* [DATA SHOWN]
==*==

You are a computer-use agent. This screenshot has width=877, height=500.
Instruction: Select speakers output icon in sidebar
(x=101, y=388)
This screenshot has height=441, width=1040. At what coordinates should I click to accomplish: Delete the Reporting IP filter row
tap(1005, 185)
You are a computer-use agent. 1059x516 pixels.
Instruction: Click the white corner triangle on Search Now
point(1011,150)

==*==

* [INSTRUCTIONS FOR THE TASK] Provide an exact copy of all the material.

* [RESULT OF THE TASK]
You are a computer-use agent. This screenshot has width=877, height=500.
Instruction: Select speakers output icon in sidebar
(x=101, y=388)
This screenshot has height=441, width=1040. At what coordinates should I click to accomplish: Delete the Reporting IP filter row
tap(1005, 185)
You are a computer-use agent. 1059x516 pixels.
Instruction: Click the white corner triangle on Search Now
point(1011,150)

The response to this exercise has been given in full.